The Government of Canada has awarded Rio Tinto Iron Ore Company of Canada (IOC) C$18.1 million to support the decarbonization of iron ore processing at its operations in Labrador West.
Canada’s contribution represents approximately 25% of the total cost of the project, with IOC funding the remainder of the investment.
“Rio Tinto IOC has a plan to decarbonize and continue producing some of the lowest carbon-intensity high-grade iron ore products in the world, right here in Canada. This project alone will eliminate approximately 9% of IOC’s greenhouse gas emissions,” said Rio Tinto IOC President and CEO Mike McCann.
Over the lifetime of the project, the company said it will see a cumulative reduction of about 2.2 million tonnes of greenhouse gas emissions.

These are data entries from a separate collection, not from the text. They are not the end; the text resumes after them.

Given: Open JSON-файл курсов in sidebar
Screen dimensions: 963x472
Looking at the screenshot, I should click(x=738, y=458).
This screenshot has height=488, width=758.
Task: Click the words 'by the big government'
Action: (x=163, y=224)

The government funding will enable the company to reduce the amount of heavy fuel oil that is consumed in the production of iron ore pellets and concentrate. IOC will install an electric boiler to displace emissions from the usage of the heavy fuel oil boilers, as well as instrumentation and fuel-efficient burners to further reduce heavy fuel oil consumption from induration machines.
Installation of the new equipment will begin in the second quarter of 2024 and is expected to be completed in the first half of 2025.
IOC is a joint venture between Rio Tinto (58.7%), Mitsubishi (26.2%) and the Labrador Iron Ore Royalty Income Corporation (15.1%).